As poetry originates in emotion, so through the mysterious sympathies by which we are bound together, it usually excites emotion of the same kind. Emotions are generally pleasurable. They rouse us up from the dead level of a monotonous existence, and give us a higher consciousness of our being. Hence the pleasures of poetry, hence its popularity in all ages and nations. As in its creation the mind puts forth its highest energies, so its reflex influence upon the human mind and beart is powerful to a corresponding degree. It excites the same feelings in which it had its birth, and thus, by repeated exercise it tends to give a preponderance in the character to those sentiments, feelings and passions to which it addresses itself. Hence the immeasurable moral power of poetry. It is the pioneer of civilization and improvement. It is the first articulate voice of that common inspiration which giveth man understanding.
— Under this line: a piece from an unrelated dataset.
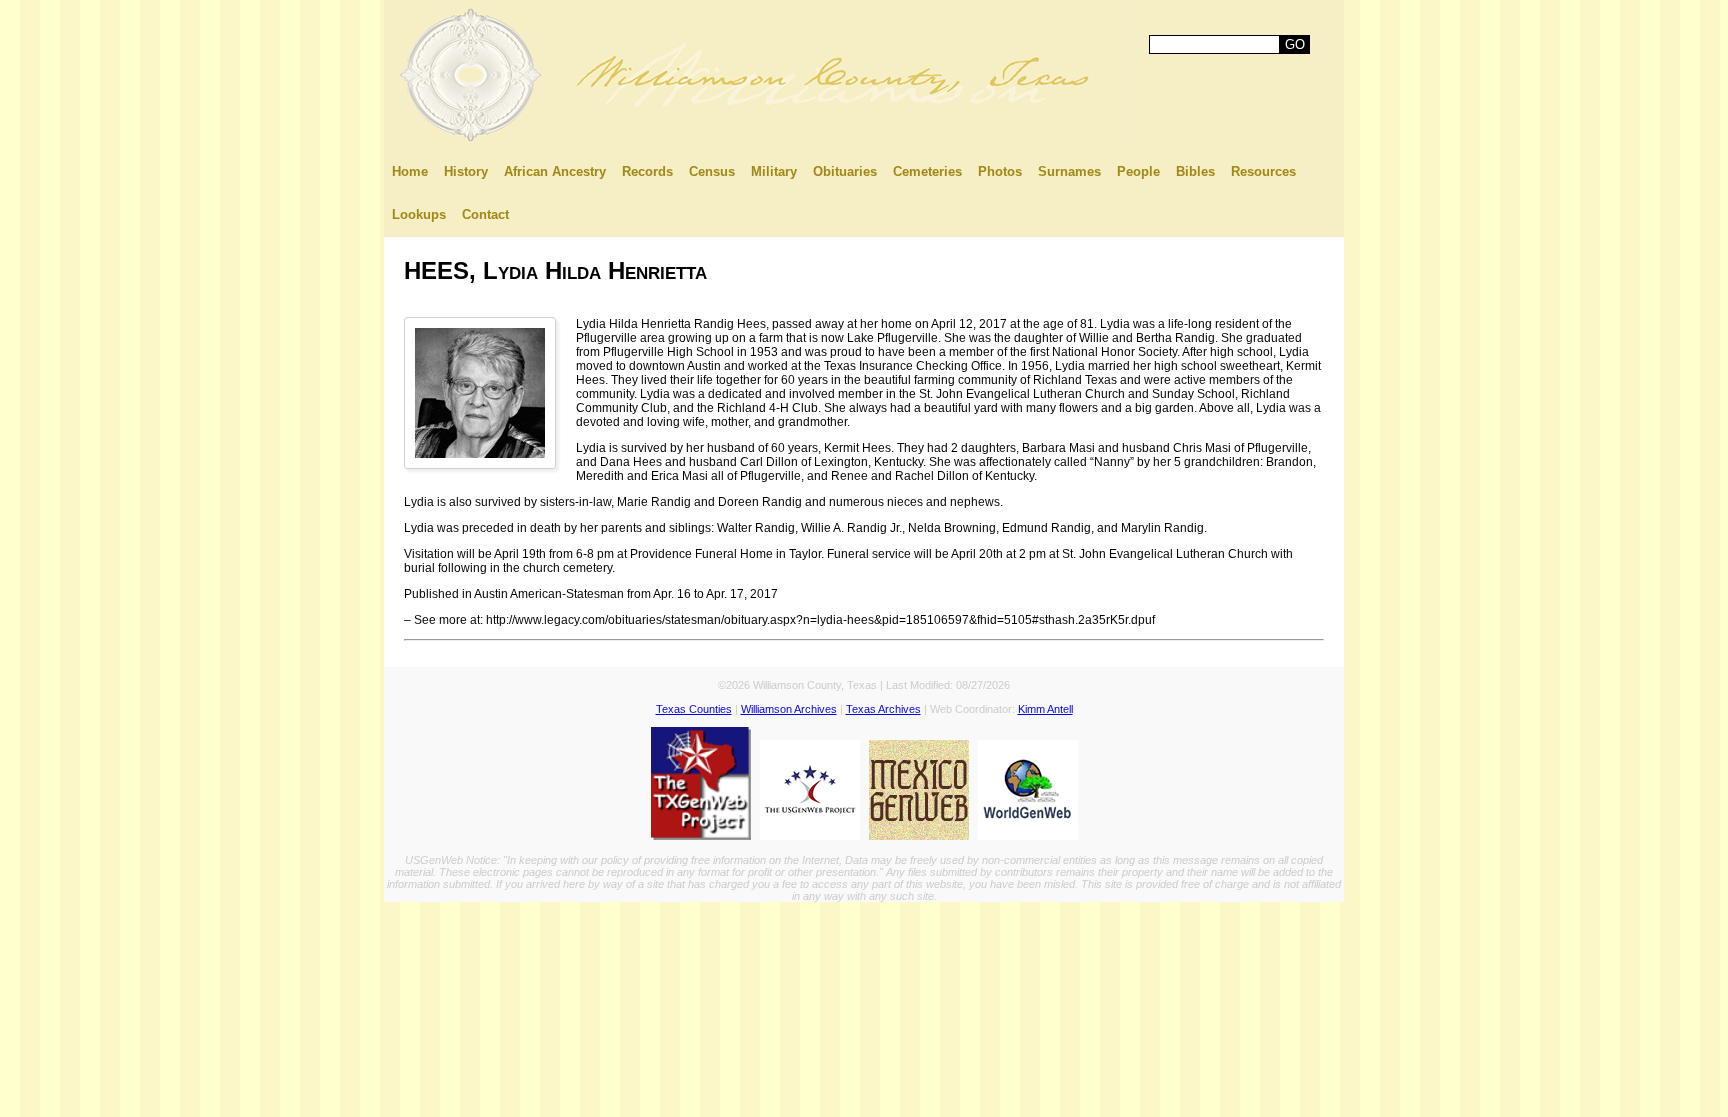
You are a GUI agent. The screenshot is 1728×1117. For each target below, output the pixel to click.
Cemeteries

We are not to suppose that God has taken no care of that part of mankind which he has left without a supernatural revelation, that his providence does not likewise extend to them. It is in his plan that the wise should every where instruct the ignorant, the strong should help the weak. Who but he endows the poet with an extraordinary measure of the same powers which he has conferred on all men? It was not then the reverence of superstition, but the dictate of sound reason, which has in all ages attributed inspiration to the poet, and has made poet and prophet synonymous with each other. Epimenides, a poet of Crete, is called a prophet by Paul himself.

But whatever may be the kind and degree of the inspiration of the poet, certain it is that the Creator has so constituted man, that poetry shall spring out of the better elements of his nature, shall in turn address those better elements, aid in their development, and tend to give them the predominance in the formation of his character, and the government of his conduct. Nothing bad is poetic in man. The moment the poet attempts to prostitute his noble powers to the commendation of moral obliquity, to the kindling of the baser passions, his inspiration is withdrawn, the wing of his imagination droops, and his celestial harp, though tuned to heavenly harmonies, begins to grate harsh discord.